Yes, stealing mail is a federal crime. Anyone accused of mail theft must understand that the United States Postal Service (USPS) takes mail theft very seriously. Those who commit this offense can face serious penalties.
What should you know about mail theft, the consequences of mail theft charges, and how to protect yourself from becoming a victim of mail theft?
What Counts as Mail Theft?
According to the USPS website, mail theft is “the unauthorized taking or use of postal items or services.”
- Taking items out of someone else’s mailbox without permission
- Intercepting mail that was intended for someone else
- Using someone else’s postage stamps without their consent
- Opening someone else’s letter without their permission
- Forging another person’s signature on a package or letter
In all cases, it must be intentional for law enforcement to consider it a federal offense.
The United States Postal Inspection Service recommends the following to protect against mail theft:
- Promptly pick up your mail
- Contact USPS and/or the sender about overdue mail
- Never mail cash
- Use the USPS “hold for pickup” service
- Request signature confirmation
- File a change of address if you’re moving
- Submit a request for a temporary mail hold if you’re traveling or away from home
Consequences of Mail Theft Charges
The consequences of mail theft charges vary depending on the severity of the crime and whether you did it for personal gain.
If convicted of stealing just one piece of mail, you could face up to five years in prison and/or up to $250,000 in fines. If convicted on multiple counts of mail theft or if there were extenuating circumstances involved you could face even harsher penalties. These include longer prison sentences and higher fines. Extenuating circumstances include fraud or identity theft.
Have You Been Accused of Stealing Mail?
The first thing anyone accused of a crime should do is familiarize themselves with their rights under the law. This protects you and ensures law enforcement and the court system follows the appropriate procedures throughout your case.
Organize Your Evidence
It’s also wise to start gathering evidence that supports your innocence as soon as possible after you’re accused.

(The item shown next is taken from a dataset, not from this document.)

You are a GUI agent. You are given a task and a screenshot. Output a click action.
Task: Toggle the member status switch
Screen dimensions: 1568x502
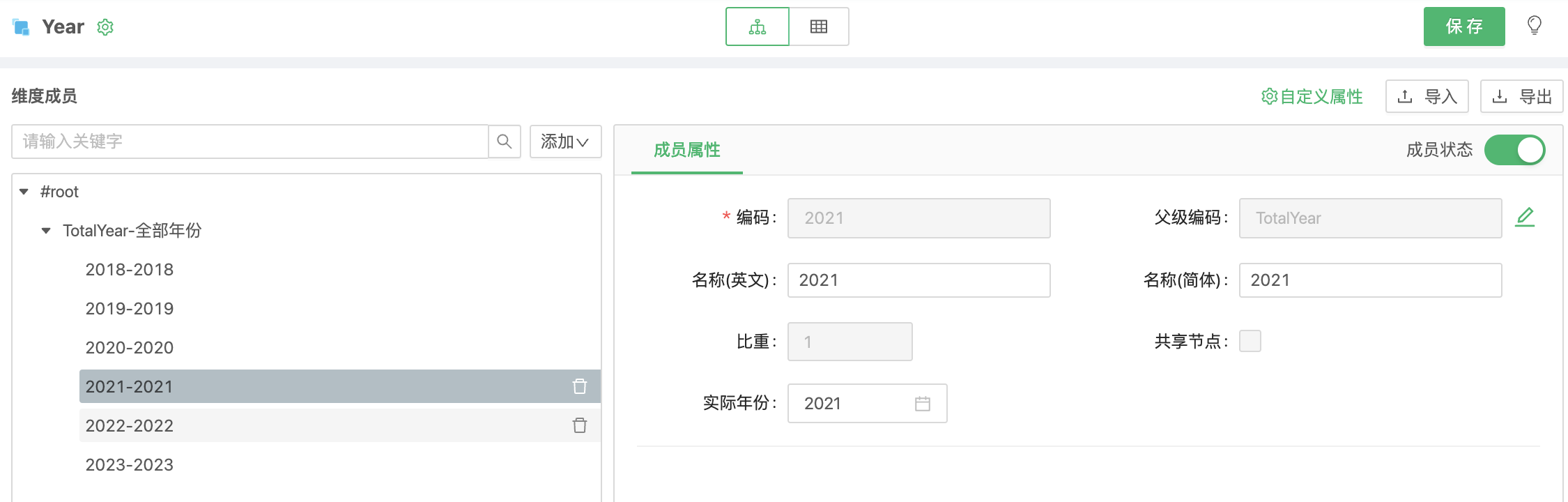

This could include:
- Witness statements
- Photographs that prove your location when the alleged offense occurred
- Anything else that could help prove your innocence
If possible, it’s best to work with an experienced attorney who can help guide your efforts in gathering evidence in a way that complies with all applicable laws and regulations.
Accusations of mail theft are serious. If accused, don’t panic. An experienced lawyer will know all the ins and outs of criminal law and will be able to provide tailored advice based on your individual circumstances. They understand the legal system and can help you navigate your way through it.